Maintenant que l’économie grecque donne quelques signes d’amélioration, c’est la Croatie qui pourrait reprendre le titre de cas le plus désespéré de l’UE, affirme Gideon Rachman dans le Financial Times.
Ce petit pays de seulement 4,3 millions d’âmes a rejoint l’UE au mois de juillet dernier, mais il ne fait pas partie de l’euro. Ses îles merveilleuses et ses magnifiques plages expliquent peut-être pourquoi ses graves problèmes économiques sont aussi méconnus, spécule le journaliste. Jugez plutôt :
- La Croatie connait une sévère récession qui dure depuis six ans, et au cours de laquelle elle a perdu près de 13% de son PIB.
- Le taux de chômage global s’établit à environ 17%, et il atteint même près de 50% chez les jeunes. Le secteur public, pléthorique et inefficace, a surtout pour objet d’occuper une partie importante des actifs, et ainsi de masquer l’ampleur réelle du problème du chômage.
- En effet, le secteur privé n’est pas assez compétitif pour affronter la concurrence de l’UE et créer suffisamment d’emplois.
- Moody a dégradé la note de crédit de la Croatie l’année dernière. Le pays est maintenant classé dans la catégorie spéculative. L’agence a justifié sa décision en invoquant « l’inertie en matière de réforme ».
- Les politiques, qu’ils soient sympathisants du gouvernement de coalition de centre-gauche, ou de l’opposition conservatrice manquent de l’énergie et de la vision nécessaires pour mener les réformes dont le pays a cruellement besoin pour alléger le secteur public, et rendre le climat des affaires plus attractif pour les investisseurs étrangers. Les programmes de privatisation n’avancent pas.

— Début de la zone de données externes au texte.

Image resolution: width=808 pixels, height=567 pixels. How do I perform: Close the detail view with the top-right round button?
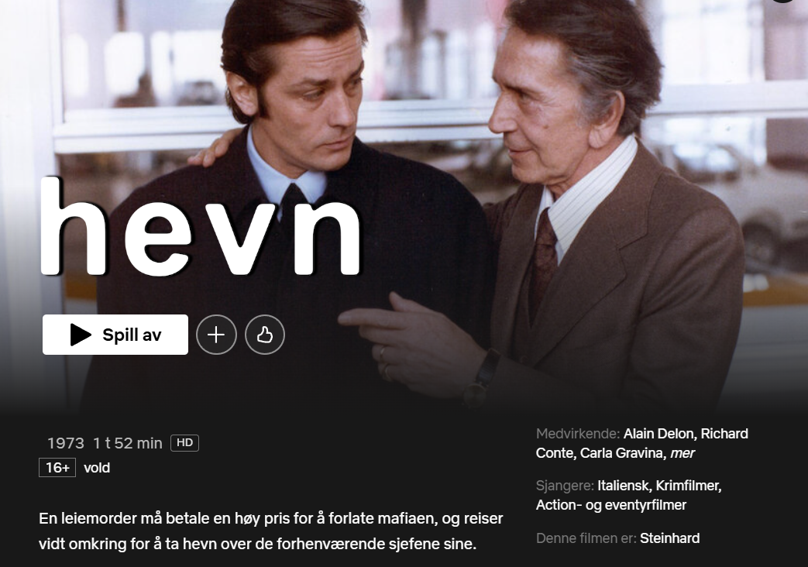coord(782,1)
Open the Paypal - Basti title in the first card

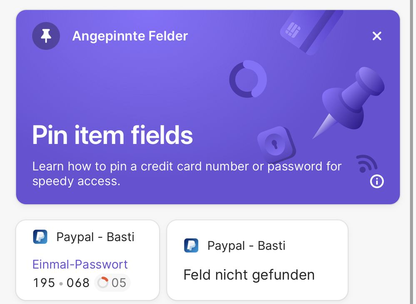coord(95,237)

- La classe politique croate est trop motivée par le clientélisme et ses représentants s’intéressent surtout à leur propre carrière.
- Les problèmes économiques de la Croatie sont à bien des égards similaires à ceux d’autres pays en difficulté comme la Grèce ou l’Espagne. Mais en Croatie, qui faisait autrefois partie de la Yougoslavie communiste, c’est surtout la tradition de favoritisme politique, se manifestant par l’octroi de postes de fonctionnaires, qui annihile la possibilité de toute réforme. Ce problème se retrouve dans les autres États issus de la partition de la Yougoslavie : la Macédoine, la Serbie et la Slovénie.

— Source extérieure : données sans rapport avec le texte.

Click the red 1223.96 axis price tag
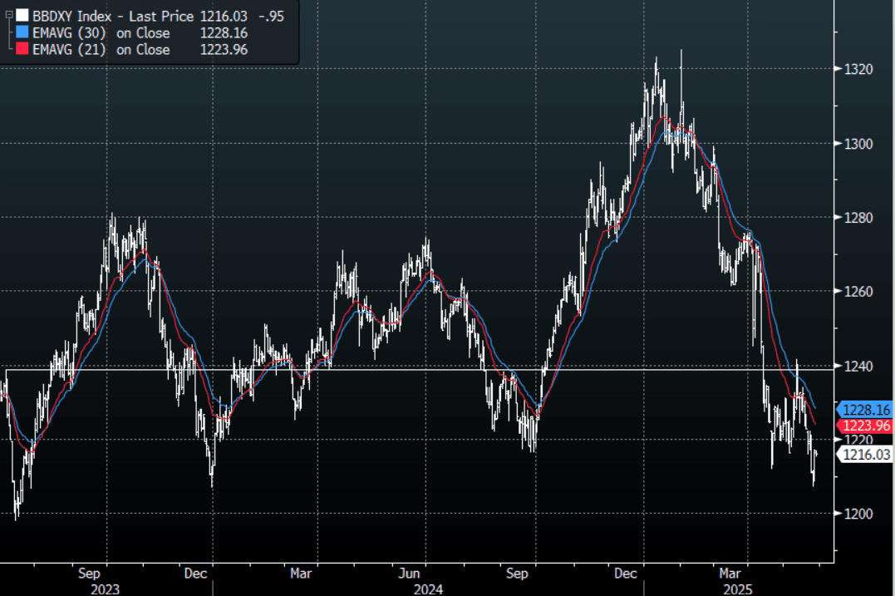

L’adhésion des pays de l’Est à l’UE leur permet d’obtenir des milliards d’euros de subventions pour les aider à investir dans des projets d’infrastructure et de modernisation, comme cela avait été fait pour l’Espagne dans les années 1990. La Pologne s’est particulièrement bien distinguée pour le bon usage qu’elle en a fait. Mais la Croatie manque de gestionnaires efficaces et d’un cadre juridique adéquat pour utiliser ces fonds, malgré la création d’un ministère dédié à cette tâche. Du coup, la mise en œuvre de ces fonds est lente.
Rachman conclut en écrivant que les politiciens croates doivent faire preuve de courage politique et retrousser leurs manches pour engager le pays dans les réformes dont il a tant besoin pour dégripper sa bureaucratie et re-dynamiser son secteur privé.